Nonsensical is a word in the dictionary. Sensical isn’t.

Halloween is here. I am planning my pumpkin carving. I am not an ardent fan of pumpkin in dishes, so carving is really the only purpose I can think of for it.

Met an old colleague for dinner. I had forgotten that he tends to come with copious quantities of beer consumption. I stuck to cider for the most part, but then I could not resist the microbrewed variation that tasted like Rodenbach Grand Cru, which is the only beer I can actually claim to tolerate without grimacing.

Planning to get out of the suburbs for a weekend getaway. I hope the rest of the suburb dwellers don’t have the same idea for the same weekend.

I hear that the season four of Sherlock may be finally coming soon. I liked the first season, but my interest has dwindled after I saw the declining quality as the seasons progressed. Mixing crime-solving and reality TV don’t make a good show, for me.  Cumberbatch’s arse is still a fine, fine thing nonetheless.

I have some pairs of tickets for the holiday season. I had bought them rather optimistically thinking of Sibelius’s internship plans earlier this year. Now, though, it seems as if I will go home for Christmas, and he will go home for his Christmas. So I have to drag myself out of inertia and take the tickets to exchange them for something else during the next year. They must be used to my flakiness by now at the box-office.


I have seen many kinds of men in my life and my life’s work. Some are more interesting than the others. Some stand out in memory’s pages, while the others fade, unremarked upon. The reasons vary – some are brilliant, some are kind, some are financially savvy and build empires from dirt, some are breathtakingly handsome, some are afflicted by tragedy, some afflict tragedy on those who come to like them, some are exceptionally skilled at charming every woman in the vicinity, a la Casanova, and the list goes on. I remember the exceptional ones.

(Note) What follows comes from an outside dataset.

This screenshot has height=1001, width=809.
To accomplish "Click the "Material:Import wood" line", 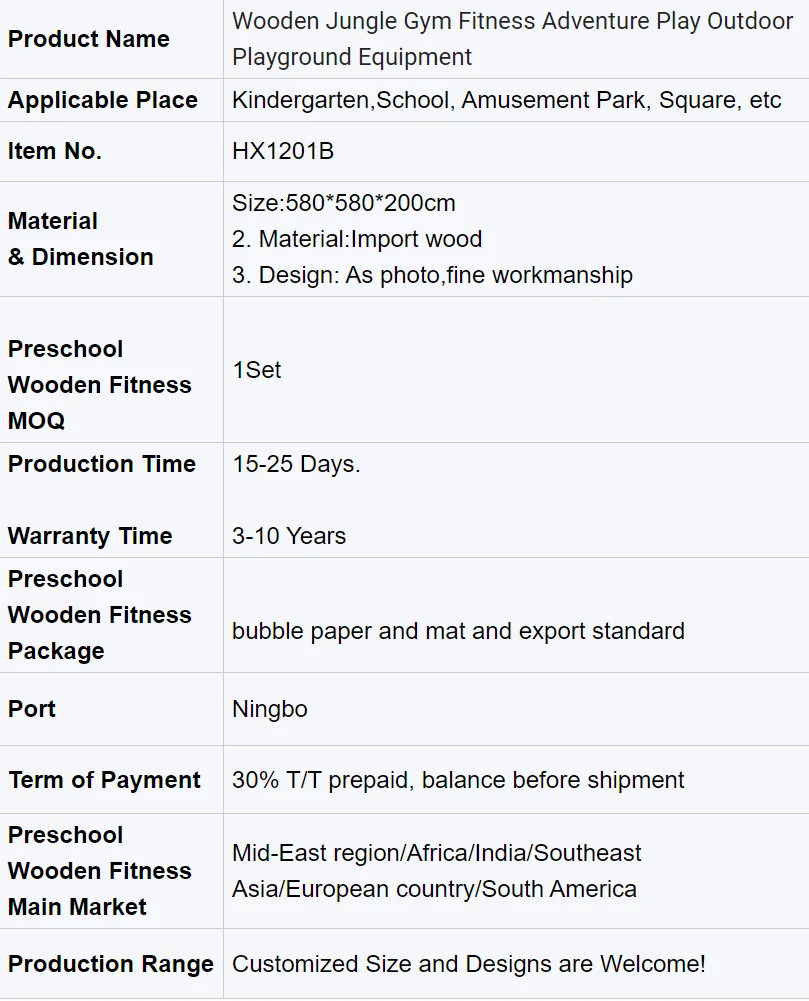I will (357, 240).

When I first came to California, there was a cathedral in the east bay area, and a bishop there. He had found me in a pitiable state, and in deep despair. Perhaps in all my life nobody had treated me kinder. Later, our exchanges were more equal, and I continue to be affected by his powerful kindness. It is difficult to be kind to those who don’t buy into your life’s work, and I had never been very good at religion, and he had not minded that. He understood people and how they worked. His kindness was born of that, I daresay. How could you be unkind when you understood the frailties of the human condition? My life’s trajectory has approximately followed his prediction than mine, so far.

One of my mother’s relatives built a real-estate  operation, a highly profitable one, and he had started out with nothing. It is a strange story, but an inspiring one. It was no American dream, but it was a dream that he built from sweat and toil all by himself. While his personality baffles me, his financial acumen impresses me.

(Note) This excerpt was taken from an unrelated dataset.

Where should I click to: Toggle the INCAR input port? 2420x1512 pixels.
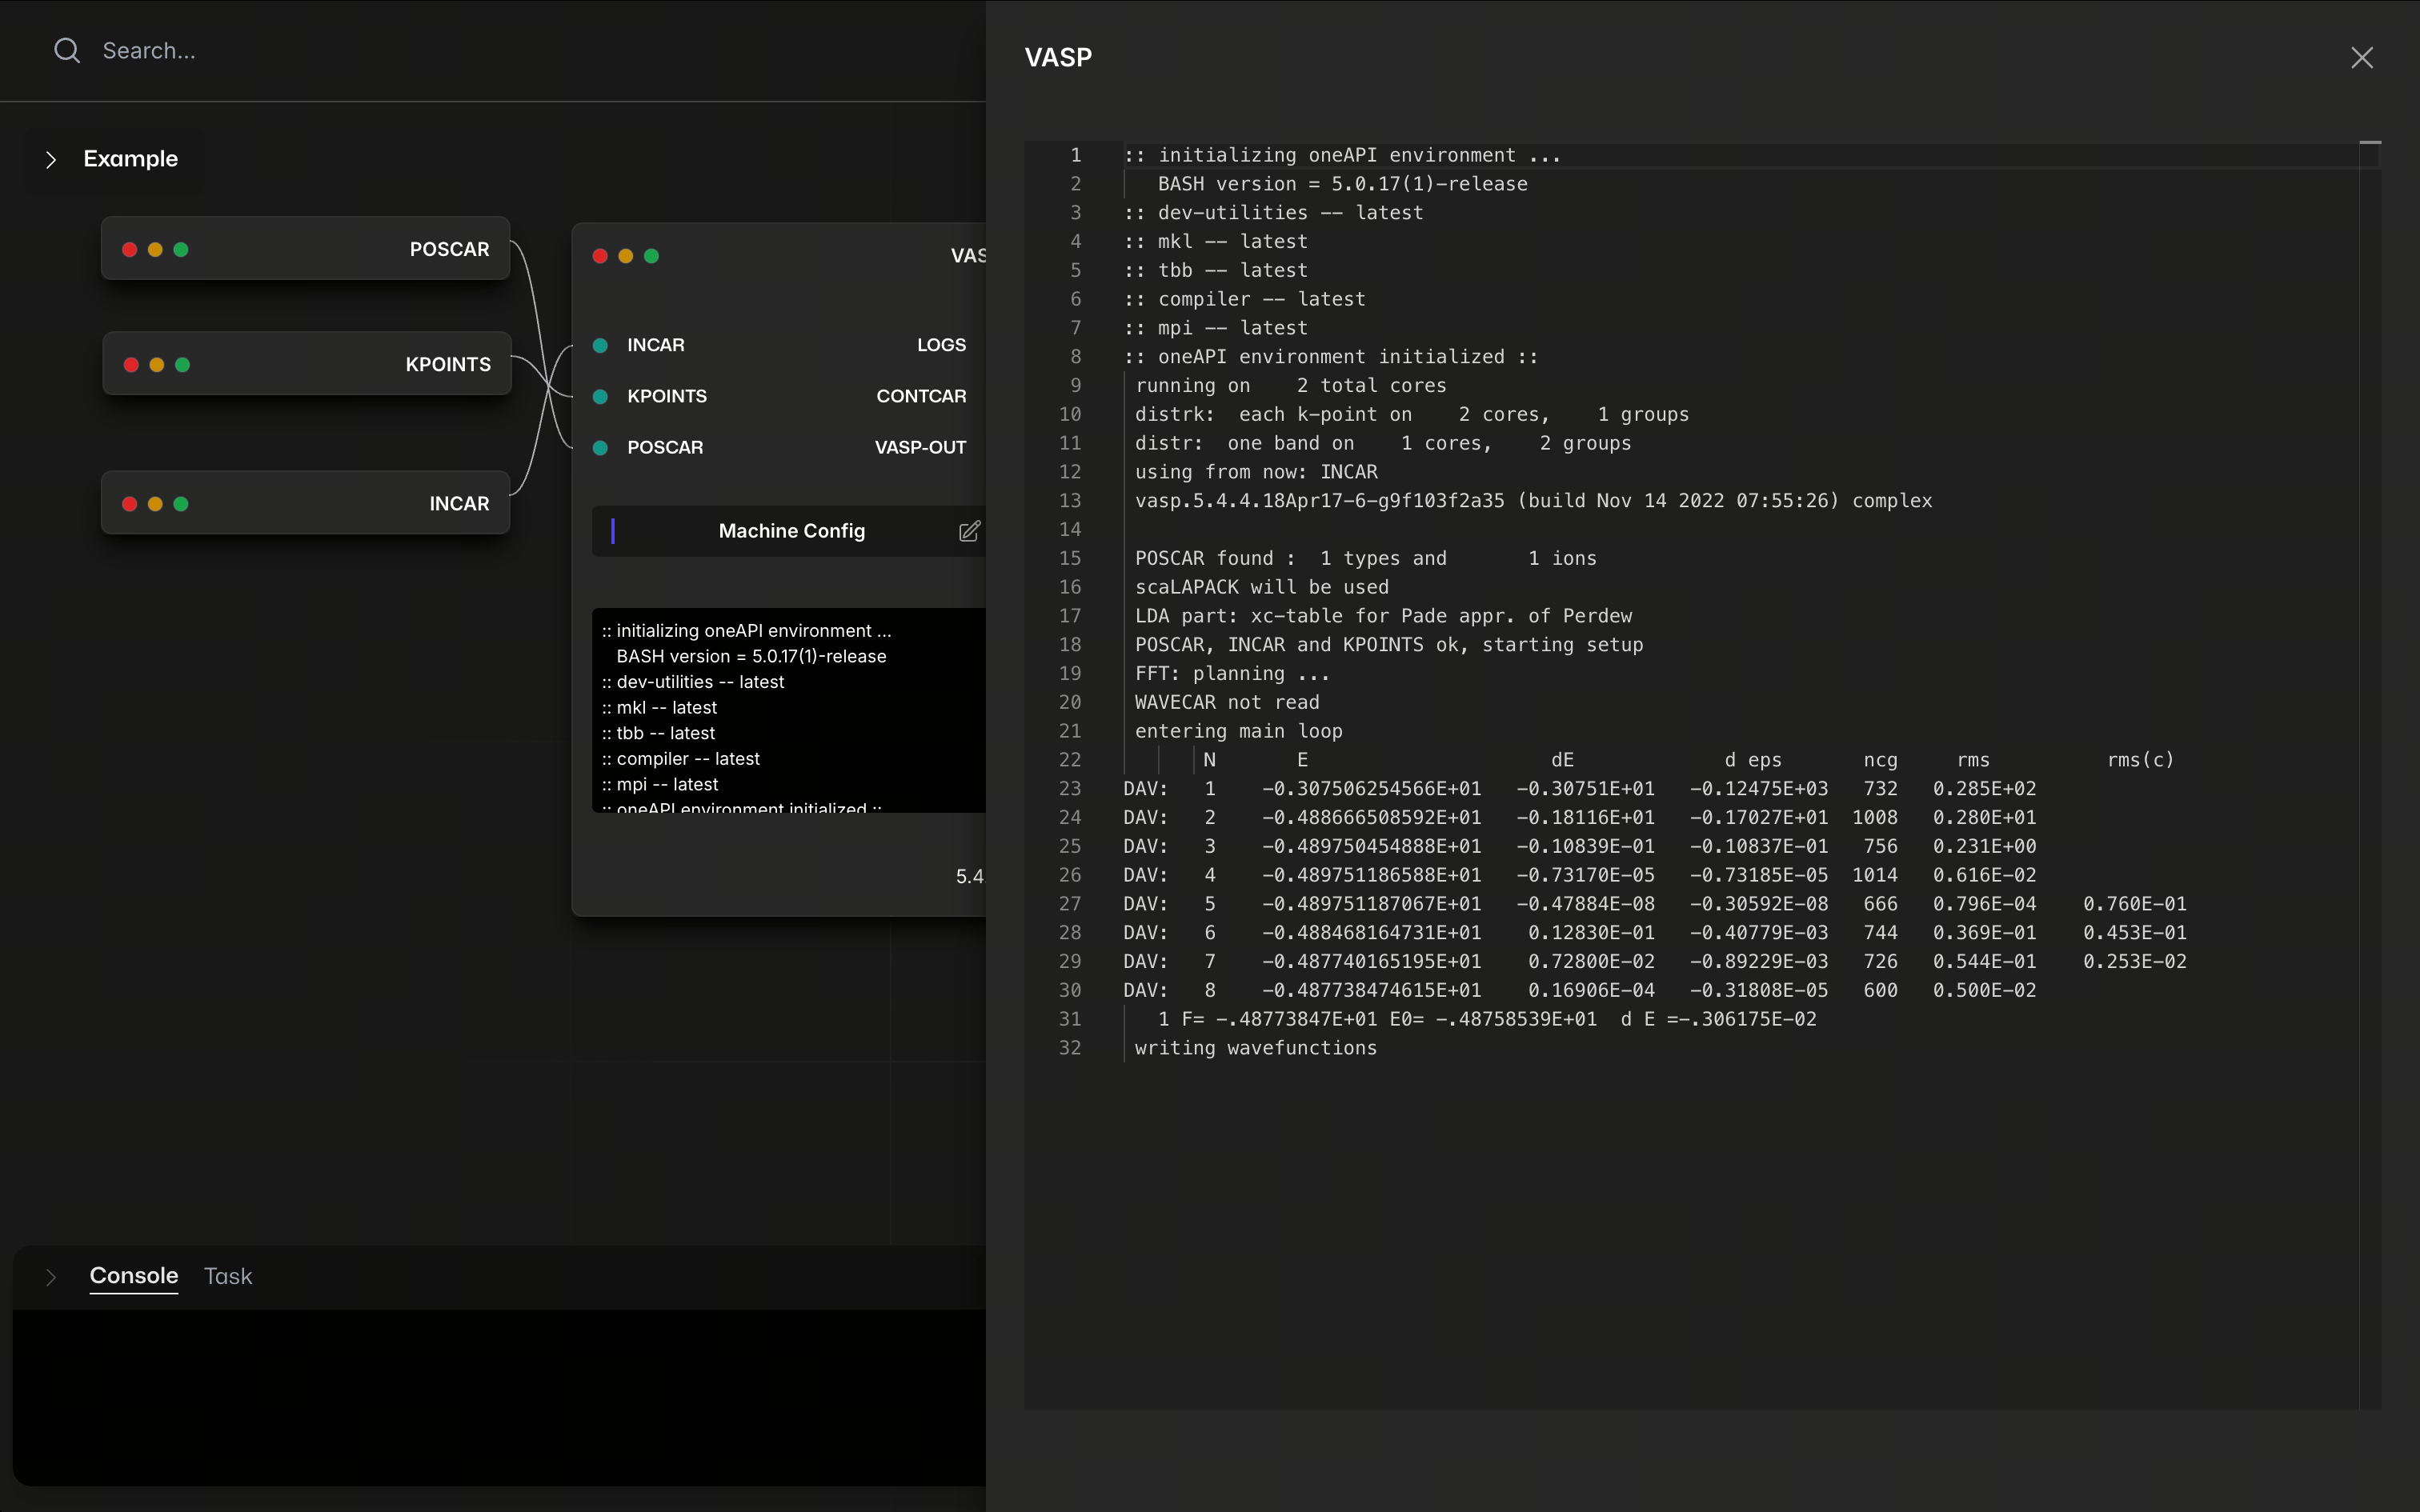tap(601, 345)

There was a professor who taught me the magic of Kalman’s work. He died too early. It was a tragedy. Some say that it was an expected one. He is still dearly mourned by those who knew him. He had been brilliant.

STEM fields in some of the more meritocracy-oriented colleges back in the nation I hail from often have an imbalance of men to women. I was impressed, incredibly so, when I heard that one of the alumni from such an institution had managed to tick off all the women in the class, one after the other. In such an unbalanced supply-demand situation, it is an impressive feat. I am scandalized, in that I have never understood the serial love bandwagon that modern life sees as the norm. I don’t really believe that we love different people in different ways, and that there is sufficient room in our hearts for everyone at the end. Perhaps it is my incapability. I have needed years to seal shut the past, perhaps because I love in the same way again and again, and there is no room in my mind to put it all together in some sequential, streaming manner. Revolving doors are beyond my puny heart. I can tarry a while, linger here and there, and offer what paltry substitutes I can offer in the gloaming, but nothing true and whole can come until the night has passed.